GLENMONT — The 80-year-old barn on Sandy Creek Farm is no more.
On Wednesday, April 27, the two-story structure that once housed a dairy farm owned by Thomas and Valerie Newell succumbed to the plans that will ultimately produce a 40-lot residential subdivision, not unlike the surrounding landscape of Meadowview and Chadwick Square before it.
“Too much development,” stated Elaine Wieczorek. The Selkirk resident took to social media once news of the barn’s razing was reported last week.
Town records state the farm had been in the hands of the Newell family since John M. Mabel and Ernest A. Newell purchased the 165-acre property in 1938. That’s approximately when the barn was built, too, according to Birchwood Archaeological Services, which estimated as such when formulating the “Historical Narrative Report: Sandy Creek Farm — Newell Dairy Infrastructure” report in February.

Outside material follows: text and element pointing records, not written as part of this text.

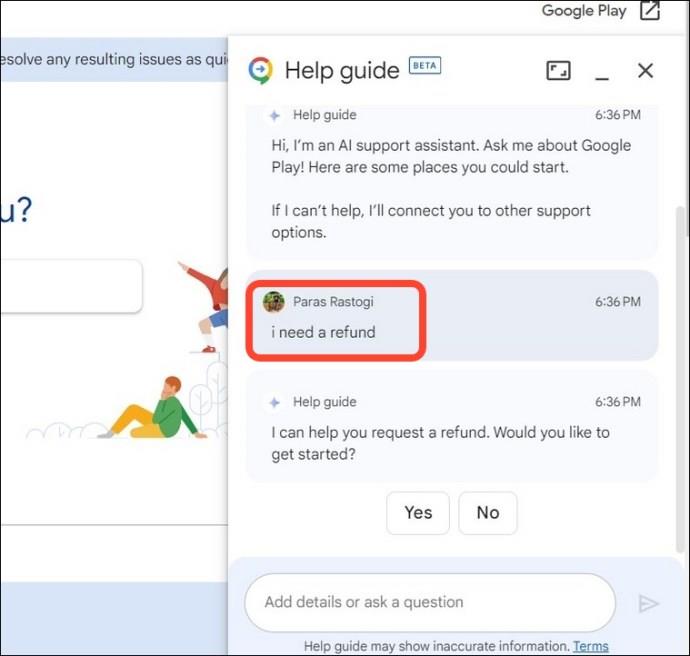Click the Help guide Google logo icon
This screenshot has height=656, width=690.
click(260, 70)

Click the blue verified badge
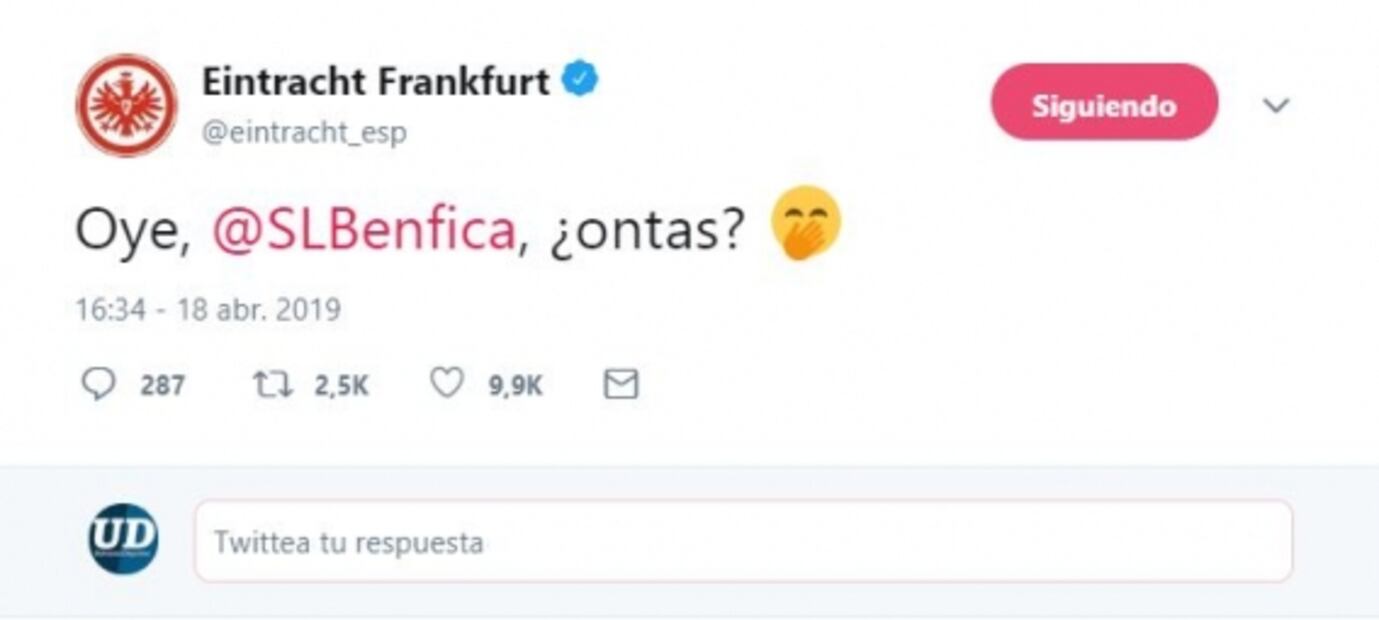[580, 80]
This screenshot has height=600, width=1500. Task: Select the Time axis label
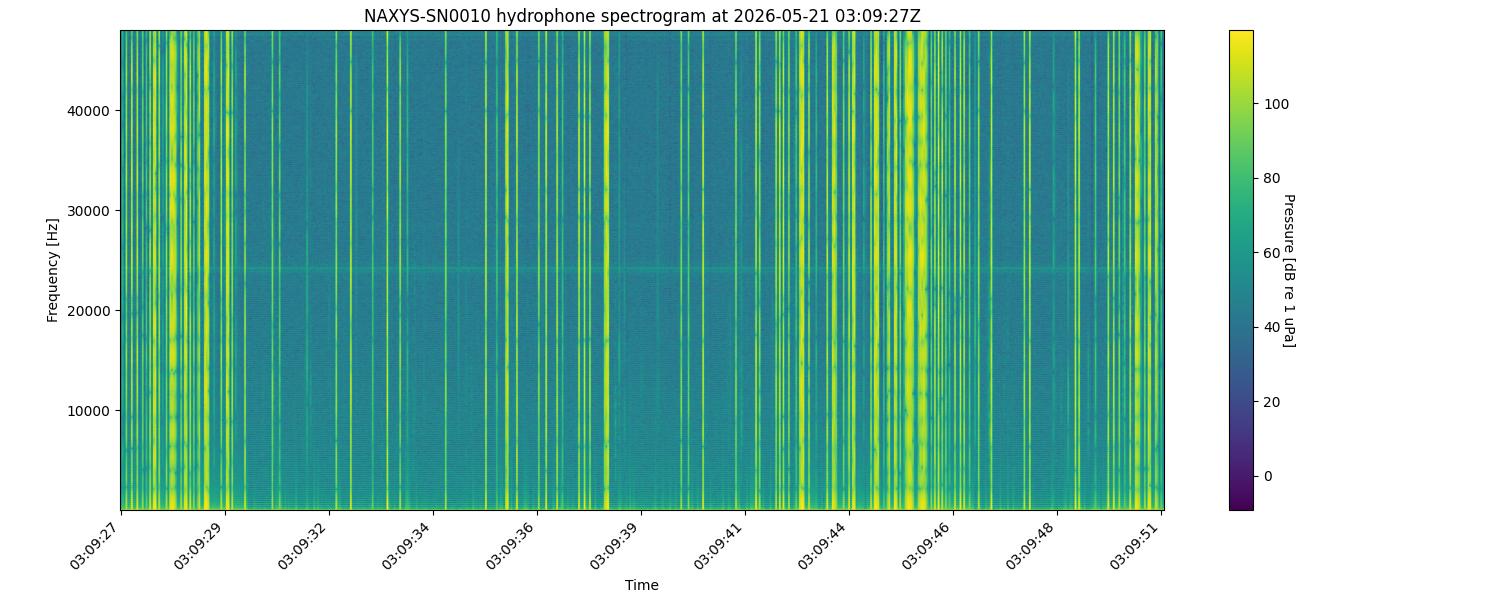tap(642, 585)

Plans to convert at least some of the land for residential housing was presented to the town’s Development Planning Committee as far back as 2012. In addition to the farm, the Newells had also presided over the non-for-profit organization responsible for the Bethlehem Cemetery that neighbors the middle school. The couple expressed plans to retire from the board last spring. Shortly following their retirement, a handwritten sign was propped in front of the red, wooden barn, advertising that farming equipment was for sale.

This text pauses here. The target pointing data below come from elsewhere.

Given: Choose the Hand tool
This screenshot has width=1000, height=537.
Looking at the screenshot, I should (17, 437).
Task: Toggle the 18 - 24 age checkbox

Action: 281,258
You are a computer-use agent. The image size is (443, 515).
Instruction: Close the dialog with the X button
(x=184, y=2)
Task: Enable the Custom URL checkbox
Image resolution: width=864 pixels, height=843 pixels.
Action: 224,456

Many of those speaking up now are longtime residents who recall the cornfields that once lined Elsmere Avenue and Feura Bush Road, and neighboring farms that have since disappeared underneath housing developments in recent decades. In part, the barn represented a physical tie to Bethlehem’s legacy as a farming community. For others, adding more houses means choking out the area’s natural habitat.
“Where are the deer and the antelope going to roam,” asked Elsmere resident Carol Ann Rose-Gagner.

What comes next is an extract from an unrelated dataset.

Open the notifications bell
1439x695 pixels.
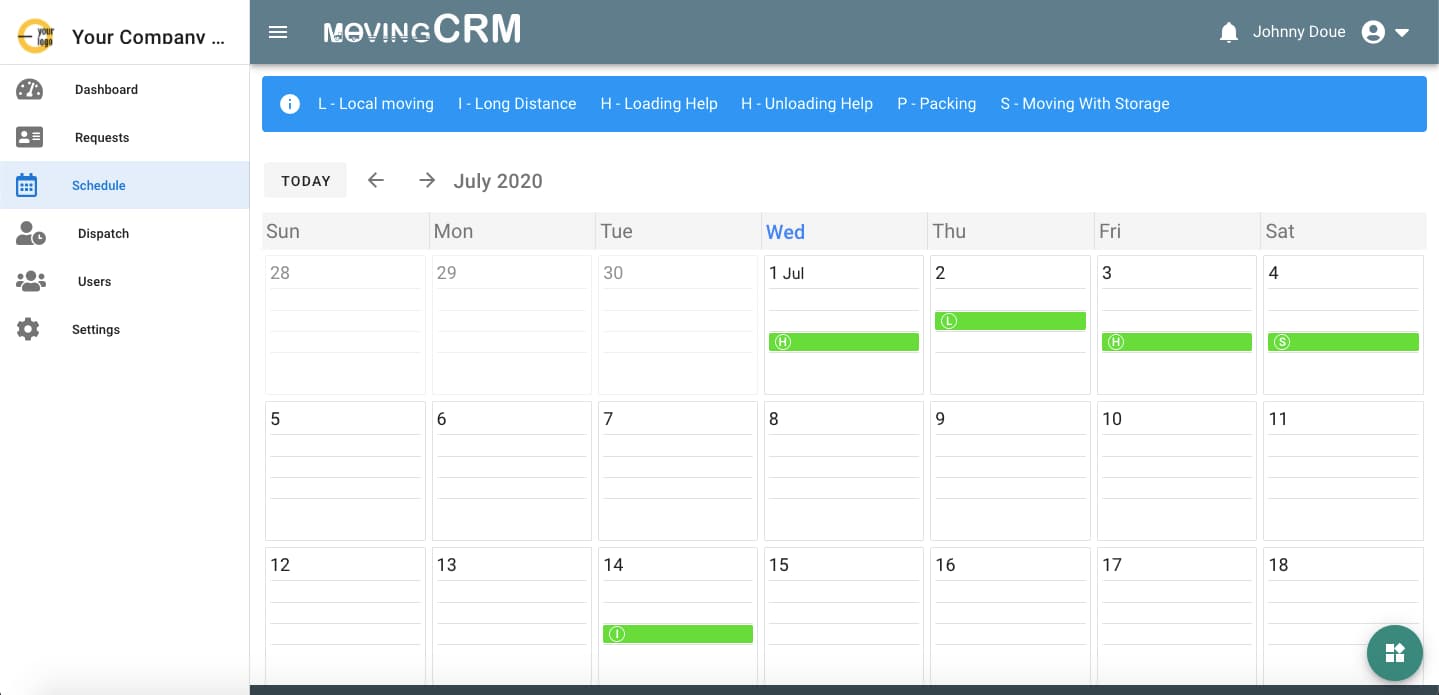point(1229,32)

The Newell’s lived in the two-story, 2,300-square foot home on the other side of the meandering creek that cuts across the farm. It now has a for sale sign. The family was featured on the front page of The Spotlight nearly 20 years ago. Kim and Stephanie, just pre-schoolers, were pictured playing upon their swing set as Shep, the family’s border collie, stood vigil against coyotes. “The coyotes were here first,” Valerie told The Spotlight back in 1997. “We kind of infringed on their property. Though we pay the taxes, it’s their property.”
The general perception on the farming industry is that farms are disappearing to make way to developers. Where the food industry is predominantly sustained by large factory farms, smaller farms are no longer viable. According to a 2013 report from the U.S. Department of Agriculture, most farming households derive all of their income from outside the farm, forcing 91 percent of those families to take on a second or third job.
Though attempts were made, the Newells could not be reached for comment.
“I think the town needs to have an active open space program,” said town board councilman David VanLuven. “People who are against it are saying that we have to defend an individual’s property rights. But, the reality is, we have to have an active open space program because I believe that people have the right to develop their properties.”
VanLuven spoke of his beliefs over an open space program while running for Town Board last year. He said landowners should be able to develop their land if they meet zoning requirements. “Because of that, if we as a community want to continue to have undeveloped land in town for farms, parks or whatnot, we have to invest in it. We have to compensate those landowners, and give them options that they may not have now. Because, we’re not investing in it.
“Peoples’ heads are going to explode when that barn on the Newell property gets torn down,” said VanLueven, prophetically, the morning before the barn was razed. “We assume that if [land] is undeveloped now, it’ll be undeveloped forever.”